Jovens criam tapetes de Corpus Christi em Brasília
Na Esplanada dos Ministérios, em Brasília, jovens trocaram o uso de telas e a influência da inteligência artificial pela confecção artesanal de tapetes para a celebração de Corpus Christi. Vitória Nunes, de 18 anos e coordenadora na Paróquia de São José, destacou que o trabalho manual promove conexões humanas reais e combate o sentimento de isolamento entre os adolescentes.

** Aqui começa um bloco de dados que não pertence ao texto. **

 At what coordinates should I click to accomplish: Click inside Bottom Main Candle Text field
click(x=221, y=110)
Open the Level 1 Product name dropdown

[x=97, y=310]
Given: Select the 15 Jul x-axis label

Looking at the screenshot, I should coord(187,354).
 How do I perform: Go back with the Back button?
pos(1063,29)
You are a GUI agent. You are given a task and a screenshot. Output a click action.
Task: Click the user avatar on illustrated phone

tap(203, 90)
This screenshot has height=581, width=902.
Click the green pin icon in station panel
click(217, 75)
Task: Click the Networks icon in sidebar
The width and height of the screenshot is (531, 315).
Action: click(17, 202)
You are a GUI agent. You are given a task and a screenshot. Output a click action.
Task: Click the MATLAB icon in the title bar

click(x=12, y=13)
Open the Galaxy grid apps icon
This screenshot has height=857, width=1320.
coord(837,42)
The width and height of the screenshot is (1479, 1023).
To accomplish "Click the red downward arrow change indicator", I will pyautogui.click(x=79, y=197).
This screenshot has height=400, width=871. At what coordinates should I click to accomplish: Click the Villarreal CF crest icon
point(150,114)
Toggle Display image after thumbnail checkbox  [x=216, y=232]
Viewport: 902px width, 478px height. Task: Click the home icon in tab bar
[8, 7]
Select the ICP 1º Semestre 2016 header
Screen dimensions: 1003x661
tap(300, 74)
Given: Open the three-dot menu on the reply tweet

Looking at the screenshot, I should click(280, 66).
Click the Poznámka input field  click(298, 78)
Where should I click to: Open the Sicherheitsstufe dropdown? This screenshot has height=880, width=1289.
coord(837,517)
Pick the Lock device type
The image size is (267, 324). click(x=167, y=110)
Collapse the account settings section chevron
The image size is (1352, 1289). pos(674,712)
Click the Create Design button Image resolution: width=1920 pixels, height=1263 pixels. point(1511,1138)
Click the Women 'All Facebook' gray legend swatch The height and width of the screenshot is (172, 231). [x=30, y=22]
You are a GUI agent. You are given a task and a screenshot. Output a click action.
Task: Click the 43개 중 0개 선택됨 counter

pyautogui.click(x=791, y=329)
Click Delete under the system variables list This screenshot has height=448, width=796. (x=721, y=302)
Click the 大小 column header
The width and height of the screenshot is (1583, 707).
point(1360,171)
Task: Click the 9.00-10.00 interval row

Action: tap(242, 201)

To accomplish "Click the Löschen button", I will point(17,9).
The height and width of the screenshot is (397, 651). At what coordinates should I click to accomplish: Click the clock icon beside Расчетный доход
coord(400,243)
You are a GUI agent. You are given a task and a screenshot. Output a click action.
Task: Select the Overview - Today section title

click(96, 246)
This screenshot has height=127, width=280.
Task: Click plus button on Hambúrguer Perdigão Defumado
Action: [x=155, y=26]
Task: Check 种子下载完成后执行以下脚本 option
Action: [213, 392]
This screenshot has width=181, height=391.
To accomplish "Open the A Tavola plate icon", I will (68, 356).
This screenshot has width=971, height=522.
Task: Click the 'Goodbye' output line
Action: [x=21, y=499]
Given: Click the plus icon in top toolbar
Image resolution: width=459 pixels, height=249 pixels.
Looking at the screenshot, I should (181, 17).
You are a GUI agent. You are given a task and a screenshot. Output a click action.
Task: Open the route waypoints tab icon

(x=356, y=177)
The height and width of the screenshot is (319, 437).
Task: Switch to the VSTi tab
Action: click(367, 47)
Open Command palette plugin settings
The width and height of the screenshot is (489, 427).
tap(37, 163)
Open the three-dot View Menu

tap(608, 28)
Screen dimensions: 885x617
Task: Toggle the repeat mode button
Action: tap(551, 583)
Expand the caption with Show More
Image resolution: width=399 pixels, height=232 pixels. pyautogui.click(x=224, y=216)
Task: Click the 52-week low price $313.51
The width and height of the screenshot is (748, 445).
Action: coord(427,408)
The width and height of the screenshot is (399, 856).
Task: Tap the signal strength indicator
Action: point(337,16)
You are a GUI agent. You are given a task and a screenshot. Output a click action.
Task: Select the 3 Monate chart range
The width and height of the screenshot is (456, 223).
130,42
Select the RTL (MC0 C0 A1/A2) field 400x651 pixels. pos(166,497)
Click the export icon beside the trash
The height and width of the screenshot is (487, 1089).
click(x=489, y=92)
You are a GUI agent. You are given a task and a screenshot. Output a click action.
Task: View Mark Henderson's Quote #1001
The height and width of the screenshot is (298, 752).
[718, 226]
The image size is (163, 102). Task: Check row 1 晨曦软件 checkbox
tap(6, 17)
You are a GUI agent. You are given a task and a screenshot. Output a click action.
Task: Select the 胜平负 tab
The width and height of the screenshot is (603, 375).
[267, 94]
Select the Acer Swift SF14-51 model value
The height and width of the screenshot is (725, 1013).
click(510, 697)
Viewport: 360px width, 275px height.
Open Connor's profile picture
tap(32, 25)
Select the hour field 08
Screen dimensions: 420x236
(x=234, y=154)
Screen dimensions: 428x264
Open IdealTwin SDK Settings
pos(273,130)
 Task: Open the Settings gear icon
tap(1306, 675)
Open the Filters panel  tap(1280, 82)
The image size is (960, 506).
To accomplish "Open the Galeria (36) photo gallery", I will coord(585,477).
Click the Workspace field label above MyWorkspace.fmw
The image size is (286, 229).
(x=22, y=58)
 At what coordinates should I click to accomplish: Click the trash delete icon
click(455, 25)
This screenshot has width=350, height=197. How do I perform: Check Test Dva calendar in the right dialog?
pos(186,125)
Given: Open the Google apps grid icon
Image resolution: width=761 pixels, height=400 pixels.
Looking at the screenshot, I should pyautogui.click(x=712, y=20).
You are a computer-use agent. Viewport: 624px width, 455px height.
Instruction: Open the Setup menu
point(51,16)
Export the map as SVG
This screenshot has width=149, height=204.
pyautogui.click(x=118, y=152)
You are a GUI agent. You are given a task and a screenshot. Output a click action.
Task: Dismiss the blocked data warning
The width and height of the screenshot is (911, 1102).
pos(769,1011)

O evento reuniu diversos grupos periféricos, como a comunidade do Lúcio Costa e a Pastoral dos Surdos. Participantes como a publicitária Luiza Helena Teixeira, de 24 anos, e o jovem Márcio da Cruz, de 36 anos, enfatizaram como a atividade coletiva e a interação presencial oferecem um novo ânimo, contrastando com os riscos de desinformação e o uso excessivo de tecnologias digitais, tema abordado recentemente em encíclica pelo papa Leão XIV.
A confecção ocupou um corredor de 125 metros com 27 tapetes feitos à mão. Mariana Abrantes, diretora do Movimento Escalada, ressaltou que, embora o afastamento das telas seja um desafio, o engajamento religioso é possível quando se utiliza uma linguagem próxima à dos jovens. A iniciativa também serviu de palco para demandas por inclusão social, especialmente voltadas a jovens surdos no mercado de trabalho, conforme apontado por Vânia Lúcia da Cruz, de 62 anos.